A break in the continuum …

I remarked to my husband, Brad, a few weeks ago, and to a very good friend a few days ago, that it’s easy to ignore how wrong it is to live only in nuclear families - easy, that is, until you have kids.

Then it becomes painfully clear that the way we Westerners live is not quite right.

My friend and I were discussing how much easier it is when there’s even just ONE extra set of hands around. That if we lived in tribal communities, there would be not only a number of adults available all day and night, but also a large number of children of different ages - people for the young ones to play with and follow around. Mom would never be a lone caregiver.

Someone to hold the baby while you bathe or use the bathroom.

Someone to entertain the toddler while you’re nursing.

Someone to make dinner with - or to make dinner for you.

Western culture seems to value independence above all things. I believe that, while it’s important to be independent, it’s even more important to be interdependent. Relying on others isn’t a sign of weakness, but a sign of strength - of knowing and respecting your limits.

So I challenge you, readers: Support a new mom in your life!

What can you do to ease the burden? I’ve compiled a list of things that others have done for me (thanks, mom, friends, community and church women!) and things that I’d LOVE if people would do …

  • Cook dinner for her family
  • Bake cookies or muffins
  • Listen to her complain about the sleep deprivation
  • Do her dishes or clean her kitchen
  • Sweep her house
  • Clean her bathroom (man, if you can do this, you’re a superstar!)
  • Take her other kid(s) to the park/for a walk for an hour so she can have time with the baby - and maybe even have a nap!
  • Hold the baby while she spends some one-on-one time with her other kid(s)
  • Pick up some groceries for her
  • Mow her lawn or do some yardwork/gardening (in the winter, this would be replaced by shoveling)
  • Listen to her brag about her children
  • If you’re able, hold a FUSSY/CRYING baby while she takes a walk around the block
  • Go over to her house and visit - but bring the snacks! Honestly, just having another person around makes the time pass easier :)

So, readers, what will you do for a new mom in your life?

6 comments »

  1. Kathryn said,

    April 19, 2010 @ 7:13 am

    I sooooo agree with you! I’ve recently come to appreciate and listen to my limits. I used to think I not only could do it all, but SHOULD do it all. How stupid. One of the ways I’ve come to support a new mom in my life is watch out for PPD. It’s been a burden in my life that no one warned me about and now it’s become a passion. I warn pregnant moms what to look for, tell them to call me and then listen for the indicators. It’s become my ‘thing’.

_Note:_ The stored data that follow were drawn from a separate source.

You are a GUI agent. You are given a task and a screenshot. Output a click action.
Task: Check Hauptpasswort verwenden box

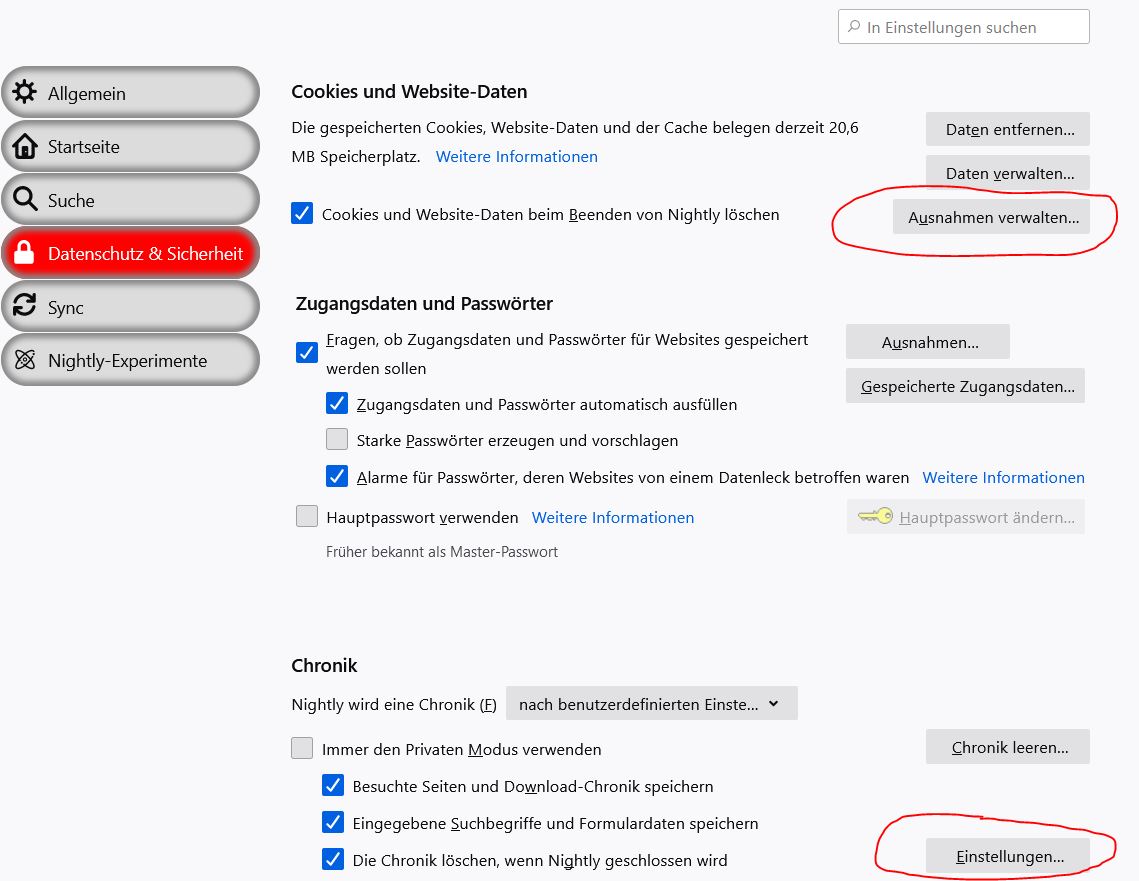307,517
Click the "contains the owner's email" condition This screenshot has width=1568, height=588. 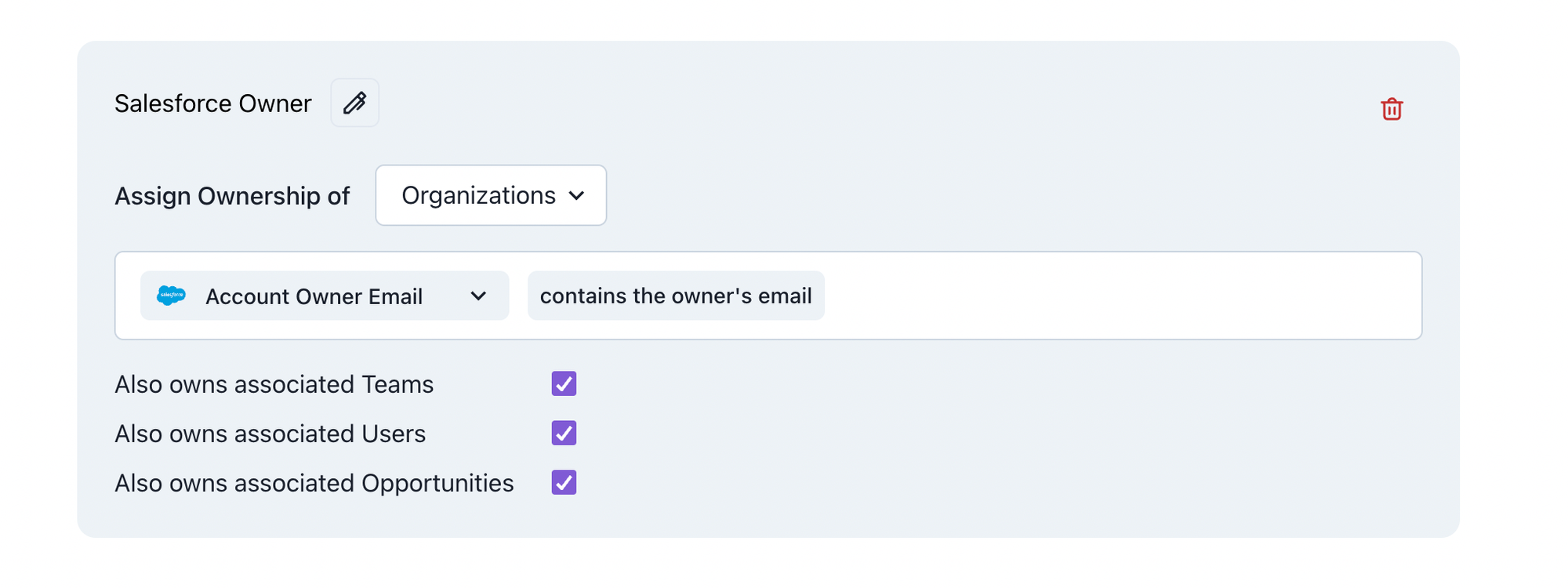[x=676, y=296]
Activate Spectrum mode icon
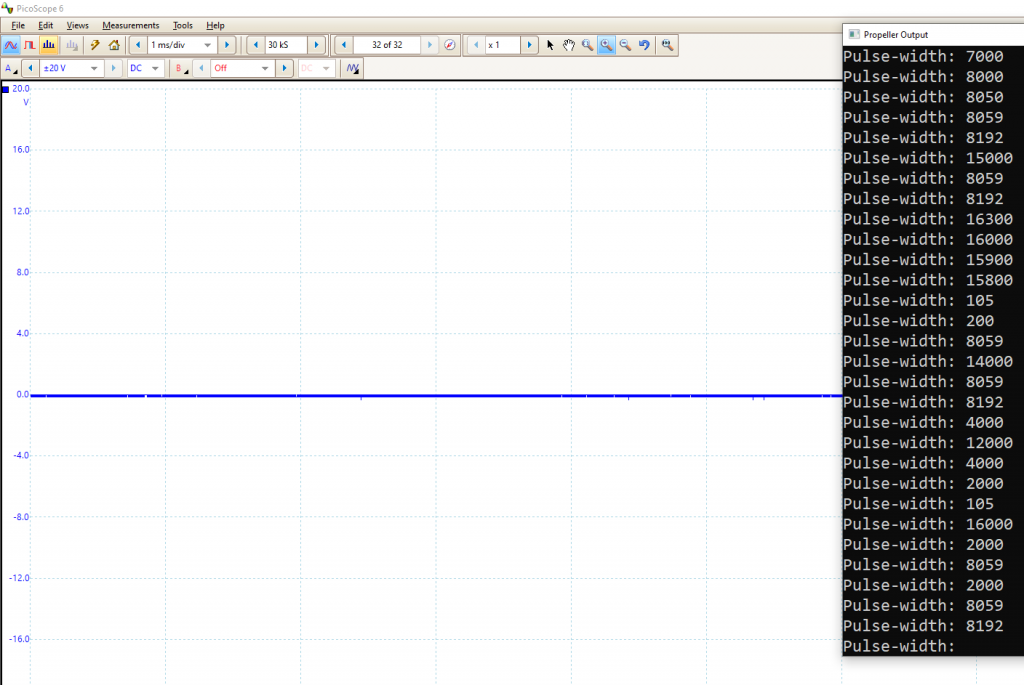Image resolution: width=1024 pixels, height=685 pixels. (x=49, y=45)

    When I read your first line, I thought “no way, girl, I don’t want to be picking up after someone else! 4 people is enough!” But I see your point now. While more people under foot would be more challenging, perhaps it might not. I know I miss having family nearby. I really do. My closest family is 2.5 hours away.

  2. kim said,

    April 19, 2010 @ 9:22 pm

    Kathryn - and what a fantastic passion that is to have! It’s so necessary to help women get the help they need if they’re dealing with PPD!

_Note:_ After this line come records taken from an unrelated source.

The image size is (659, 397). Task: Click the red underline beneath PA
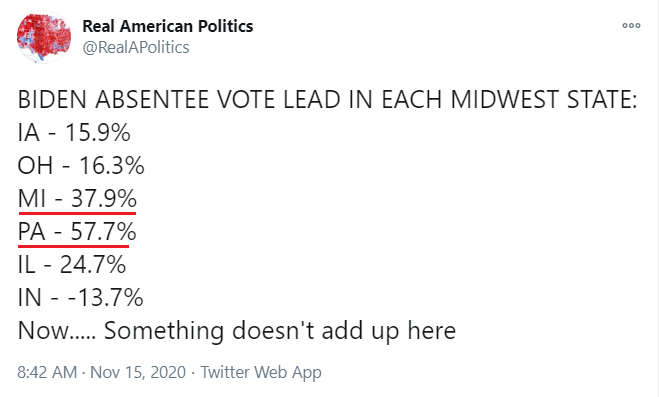[x=74, y=246]

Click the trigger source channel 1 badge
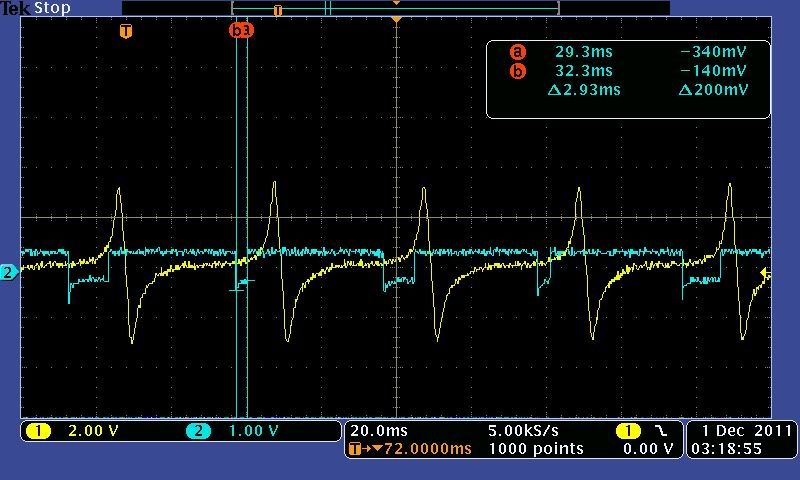point(628,431)
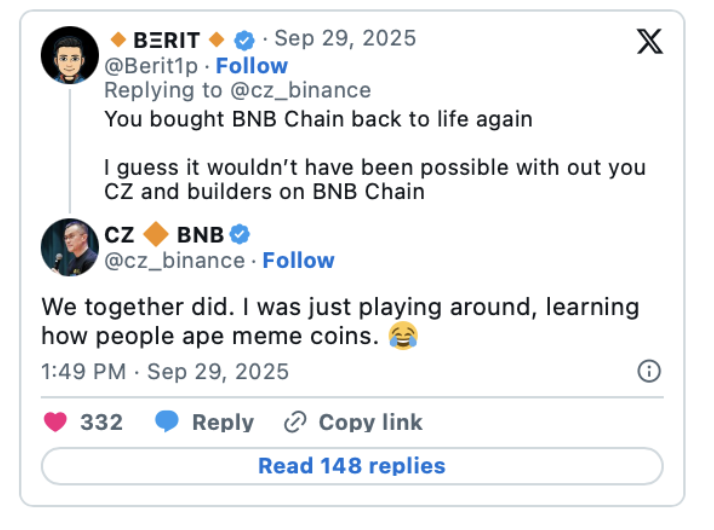Follow @Berit1p
Screen dimensions: 714x530
click(x=252, y=66)
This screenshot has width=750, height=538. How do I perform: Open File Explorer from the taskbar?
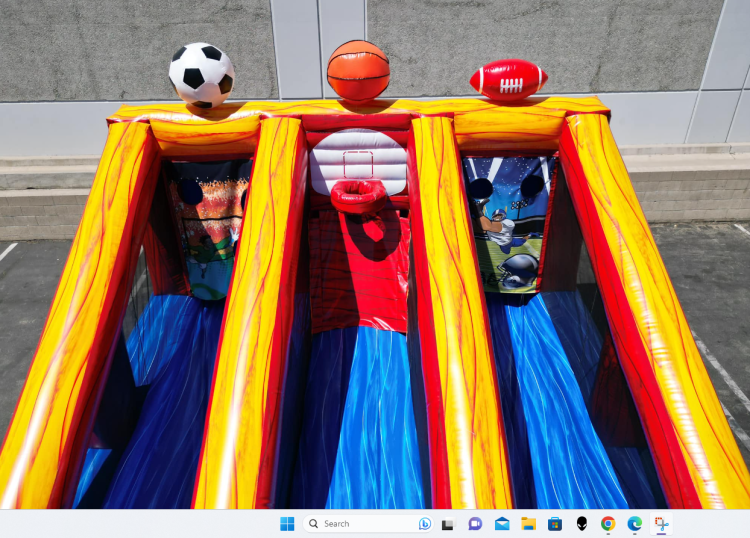click(528, 523)

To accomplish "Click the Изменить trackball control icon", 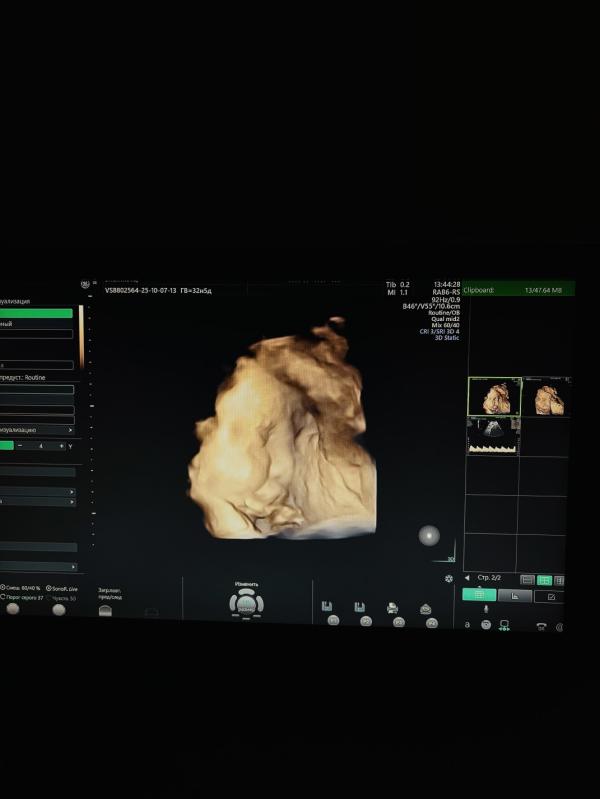I will [x=246, y=603].
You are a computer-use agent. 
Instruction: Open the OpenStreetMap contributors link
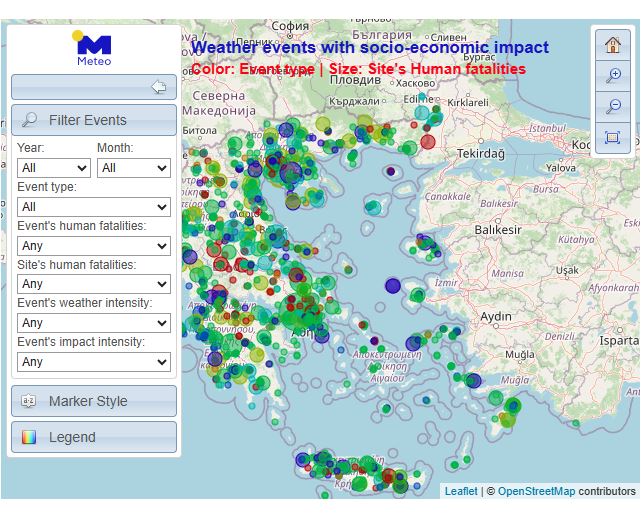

    LOL - I don’t think a tribal lifestyle means ‘more people under foot’ or ‘picking up after more people’ … tribal families, I believe, still live in their nuclear units, they just have a larger community to rely on more heavily than most of us Westerners do … not to mention lots of eyes to watch out for their kids and lots of other kids for the kids to play with and learn from!

  3. Jen said,

    April 20, 2010 @ 2:32 am

    Rich and I talked about this last night after I read your post and we agreed that it does make so much more sense to live in community for all of the reasons you listed. I too, struggled with PPD with our older son, and often wonder if with more support that would have gone better for us. Being a new mom can feel incredibly isolating even the second + time around. I always make a point of making sure that new moms know I’m around if they need anything at all, but even as a new mom myself I know we are often too hesitant to take anyone up on the offer! I am always up for talking/listening/visiting, making meals, taking older siblings on playdates, having a cuddle (even with a crying/fussy baby!) or cleaning. I am a perpetual cleaner. It’s an illness really…

  4. kim said,

    April 20, 2010 @ 4:53 am

    Jen, I fully believe that with more support, not *nearly* as many moms would have PPD! Yes, there are some whose hormones flip after having a baby (I know one woman who had PP psychosis), but I think the majority of cases would probably be just ‘baby blues’ if there was more support!

  5. Nicole said,

    April 20, 2010 @ 6:53 am

    This was one of the main reasons why we moved from Orlando to Nebraska. All my family is here and it has been a huge blessing just to be 2 miles from my mother. There are many days where we will just both say, I don’t feel like being home so I’m going to come visit you. Ryan always said it takes a village to raise a child and I believe that. A family is more than just the parents and kids. This can include your friends too if “family” does not live close by.

  6. Brenda said,

    April 23, 2010 @ 8:28 pm

    Reading your post reminds me of why I see communities (like the kind I live in - and you, too) as being so helpful for these things. They provide the structure and the close proximity of people who can lend helping hands and who see you enough on a regular basis to know when you’re struggling and have ideas of how to reach out. And for the children, it’s also great - I mean, what child doesn’t love having the attention of 7 extra adults? And us folks without kids enjoy the joy that children bring. And we live close enough to each other that we can babysit via baby monitor - giving parents a lot more freedom and flexibility. I can see how it works so well in my community (well, sometimes it feels a bit too much like a fishbowl where everyone watches how you raise your kids), but I imagine with you guys being the only (and first) ones with children now that it’s still a bit of sorting to figure out how best to allow others to share in the joy and blessings and challenges of your kids - as well as others figuring out how best to be supporting non-substitute parent adults to your kids (and support also to you guys!).